The Westpac-Melbourne Institute index of consumer sentiment released on Tuesday slid 6.9% in November from October, to be down almost 26% on a year earlier. The index reading of 78.0 meant pessimists greatly outnumbered optimists and back to lows not seen since the start of the pandemic.
“Prior to that, we need to go back to the deep recession in the early 1990s to find a weaker read,” said Westpac chief economist Bill Evans.
“Interest rate rises were a clear factor weighing on confidence in the month,” said Evans.
The Reserve Bank of Australia (RBA) raised rates a quarter point to a nine-year high of 2.85% early in November and Evans noted that survey results taken after the hike showed a very sharp fall.
The result was echoed by a separate weekly survey from ANZ which showed a drop of 1.5% in its sentiment index last week and a rise in inflation expectations to 6.8%, the highest since the report began in 2010.
The surge in inflation has led RBA to hike rates by a blistering 275 basis points since May.
Yet ANZ also reported that customer spending held up well in the first week of November, with strength in Queensland and Western Australia pointing to the return of tourism.

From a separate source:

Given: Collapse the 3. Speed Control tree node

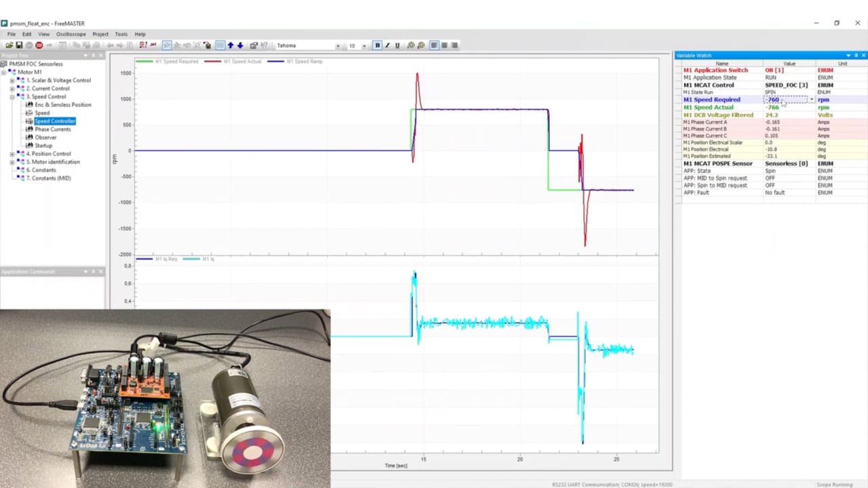Looking at the screenshot, I should 12,97.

Westpac’s measure of the economic outlook for the next 12 months slid 7.0% in November, while the outlook for the next five years dived 7.3%.
Measures of family finances compared with a year ago fell 3.4%, while outlook for finances over the next 12 months tumbled 11.2% likely impacted by reports electricity prices could rise more than 50% over the coming year.
Westpac’s measure of whether it was a good time to buy a major household item fell 4.3%, to be down 27.3% on a year earlier.